EXERCISE PROMPT: Once the line containing "Image resolution: width=893" has been printed, stop; print every line before it exactly, starting at the top of the material below.

DATASET:
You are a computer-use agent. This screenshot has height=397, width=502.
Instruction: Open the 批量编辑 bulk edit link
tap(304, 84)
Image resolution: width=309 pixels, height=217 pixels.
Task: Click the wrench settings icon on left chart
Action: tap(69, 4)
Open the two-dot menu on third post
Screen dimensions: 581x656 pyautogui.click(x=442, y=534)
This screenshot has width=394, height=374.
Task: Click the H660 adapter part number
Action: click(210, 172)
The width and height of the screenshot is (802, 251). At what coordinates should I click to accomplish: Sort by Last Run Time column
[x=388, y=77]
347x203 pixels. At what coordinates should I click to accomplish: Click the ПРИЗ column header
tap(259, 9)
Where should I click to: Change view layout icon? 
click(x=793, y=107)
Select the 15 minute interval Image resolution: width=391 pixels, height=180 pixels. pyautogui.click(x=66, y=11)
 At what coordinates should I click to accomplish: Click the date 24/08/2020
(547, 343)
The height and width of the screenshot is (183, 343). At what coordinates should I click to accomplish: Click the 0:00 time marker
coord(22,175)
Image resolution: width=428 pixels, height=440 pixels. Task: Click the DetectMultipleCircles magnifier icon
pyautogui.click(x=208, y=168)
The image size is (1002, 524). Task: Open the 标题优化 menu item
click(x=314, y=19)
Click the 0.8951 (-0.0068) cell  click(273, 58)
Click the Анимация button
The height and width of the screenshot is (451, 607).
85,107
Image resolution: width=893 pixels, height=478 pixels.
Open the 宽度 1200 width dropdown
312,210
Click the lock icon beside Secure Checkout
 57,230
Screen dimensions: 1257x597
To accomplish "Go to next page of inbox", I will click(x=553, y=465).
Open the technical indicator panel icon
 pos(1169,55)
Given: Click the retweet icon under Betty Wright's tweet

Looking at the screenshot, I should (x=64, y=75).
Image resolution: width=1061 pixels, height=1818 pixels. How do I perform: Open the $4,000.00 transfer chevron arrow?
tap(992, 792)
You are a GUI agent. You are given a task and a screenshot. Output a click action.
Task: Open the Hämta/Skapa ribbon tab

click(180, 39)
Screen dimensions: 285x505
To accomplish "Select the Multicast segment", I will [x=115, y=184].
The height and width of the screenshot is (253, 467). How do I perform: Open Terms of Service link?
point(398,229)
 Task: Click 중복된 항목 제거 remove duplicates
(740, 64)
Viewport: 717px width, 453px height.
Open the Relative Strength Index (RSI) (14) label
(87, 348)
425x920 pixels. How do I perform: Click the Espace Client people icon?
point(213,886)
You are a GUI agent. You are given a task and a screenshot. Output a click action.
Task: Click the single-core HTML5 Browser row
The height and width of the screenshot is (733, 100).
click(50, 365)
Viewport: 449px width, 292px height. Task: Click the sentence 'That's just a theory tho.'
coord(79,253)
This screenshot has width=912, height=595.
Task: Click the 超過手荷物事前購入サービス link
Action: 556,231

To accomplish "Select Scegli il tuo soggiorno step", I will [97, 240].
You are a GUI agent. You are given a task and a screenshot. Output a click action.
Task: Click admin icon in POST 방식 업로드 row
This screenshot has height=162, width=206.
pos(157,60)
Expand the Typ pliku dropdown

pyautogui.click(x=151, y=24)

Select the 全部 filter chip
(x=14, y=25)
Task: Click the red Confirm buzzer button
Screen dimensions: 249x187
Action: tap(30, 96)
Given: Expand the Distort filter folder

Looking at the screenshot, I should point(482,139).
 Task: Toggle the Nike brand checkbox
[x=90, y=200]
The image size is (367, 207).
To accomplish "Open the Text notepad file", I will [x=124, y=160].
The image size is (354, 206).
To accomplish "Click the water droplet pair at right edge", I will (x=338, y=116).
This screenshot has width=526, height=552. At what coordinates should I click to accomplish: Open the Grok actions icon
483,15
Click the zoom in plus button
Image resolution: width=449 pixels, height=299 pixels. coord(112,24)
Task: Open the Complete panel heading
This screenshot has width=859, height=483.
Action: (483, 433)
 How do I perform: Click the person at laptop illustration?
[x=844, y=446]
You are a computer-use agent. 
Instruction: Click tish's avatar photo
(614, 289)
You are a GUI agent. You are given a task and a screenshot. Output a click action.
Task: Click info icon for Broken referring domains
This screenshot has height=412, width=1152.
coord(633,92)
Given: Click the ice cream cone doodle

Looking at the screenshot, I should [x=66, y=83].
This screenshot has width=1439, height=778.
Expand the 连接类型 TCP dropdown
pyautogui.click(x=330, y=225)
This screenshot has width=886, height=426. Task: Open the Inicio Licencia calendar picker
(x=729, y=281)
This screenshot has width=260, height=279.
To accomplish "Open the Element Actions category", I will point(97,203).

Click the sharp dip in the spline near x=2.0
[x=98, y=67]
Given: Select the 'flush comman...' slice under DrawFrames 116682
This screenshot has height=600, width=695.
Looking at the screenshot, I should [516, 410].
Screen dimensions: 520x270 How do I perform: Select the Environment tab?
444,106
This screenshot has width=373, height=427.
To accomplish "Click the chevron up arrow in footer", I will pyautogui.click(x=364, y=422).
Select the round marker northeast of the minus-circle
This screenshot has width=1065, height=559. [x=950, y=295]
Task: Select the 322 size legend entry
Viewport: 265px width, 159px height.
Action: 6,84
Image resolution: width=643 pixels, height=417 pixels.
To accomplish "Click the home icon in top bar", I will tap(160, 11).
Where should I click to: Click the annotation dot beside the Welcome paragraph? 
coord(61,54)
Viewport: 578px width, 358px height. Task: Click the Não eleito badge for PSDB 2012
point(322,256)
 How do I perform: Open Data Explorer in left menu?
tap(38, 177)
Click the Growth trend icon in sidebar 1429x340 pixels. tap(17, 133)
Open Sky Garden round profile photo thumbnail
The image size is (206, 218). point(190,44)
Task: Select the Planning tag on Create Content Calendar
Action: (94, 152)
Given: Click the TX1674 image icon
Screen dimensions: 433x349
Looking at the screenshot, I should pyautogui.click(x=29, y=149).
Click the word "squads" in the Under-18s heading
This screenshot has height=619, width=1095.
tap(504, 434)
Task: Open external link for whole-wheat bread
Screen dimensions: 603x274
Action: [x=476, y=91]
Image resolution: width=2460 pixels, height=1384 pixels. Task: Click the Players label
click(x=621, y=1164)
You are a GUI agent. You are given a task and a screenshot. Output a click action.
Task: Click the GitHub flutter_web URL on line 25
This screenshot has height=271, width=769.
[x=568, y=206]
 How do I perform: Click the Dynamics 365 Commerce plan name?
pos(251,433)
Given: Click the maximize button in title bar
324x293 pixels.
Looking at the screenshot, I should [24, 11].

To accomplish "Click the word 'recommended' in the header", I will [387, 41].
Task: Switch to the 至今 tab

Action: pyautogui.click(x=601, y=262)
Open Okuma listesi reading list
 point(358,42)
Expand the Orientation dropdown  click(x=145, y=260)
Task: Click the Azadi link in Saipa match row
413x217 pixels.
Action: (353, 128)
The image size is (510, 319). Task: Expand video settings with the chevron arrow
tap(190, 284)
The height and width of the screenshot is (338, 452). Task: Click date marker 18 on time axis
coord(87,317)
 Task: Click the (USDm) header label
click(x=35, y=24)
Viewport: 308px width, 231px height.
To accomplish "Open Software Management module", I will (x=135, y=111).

REPLY:
You are a computer-use agent. This screenshot has height=397, width=502.
Instruction: Open the 批量编辑 bulk edit link
tap(304, 84)
Image resolution: width=309 pixels, height=217 pixels.
Task: Click the wrench settings icon on left chart
Action: tap(69, 4)
Open the two-dot menu on third post
Screen dimensions: 581x656 pyautogui.click(x=442, y=534)
This screenshot has width=394, height=374.
Task: Click the H660 adapter part number
Action: click(210, 172)
The width and height of the screenshot is (802, 251). At what coordinates should I click to accomplish: Sort by Last Run Time column
[x=388, y=77]
347x203 pixels. At what coordinates should I click to accomplish: Click the ПРИЗ column header
tap(259, 9)
Where should I click to: Change view layout icon? 
click(x=793, y=107)
Select the 15 minute interval Image resolution: width=391 pixels, height=180 pixels. pyautogui.click(x=66, y=11)
 At what coordinates should I click to accomplish: Click the date 24/08/2020
(547, 343)
The height and width of the screenshot is (183, 343). At what coordinates should I click to accomplish: Click the 0:00 time marker
coord(22,175)
Image resolution: width=428 pixels, height=440 pixels. Task: Click the DetectMultipleCircles magnifier icon
pyautogui.click(x=208, y=168)
The image size is (1002, 524). Task: Open the 标题优化 menu item
click(x=314, y=19)
Click the 0.8951 (-0.0068) cell  click(273, 58)
Click the Анимация button
The height and width of the screenshot is (451, 607).
85,107
Image resolution: width=893 pixels, height=478 pixels.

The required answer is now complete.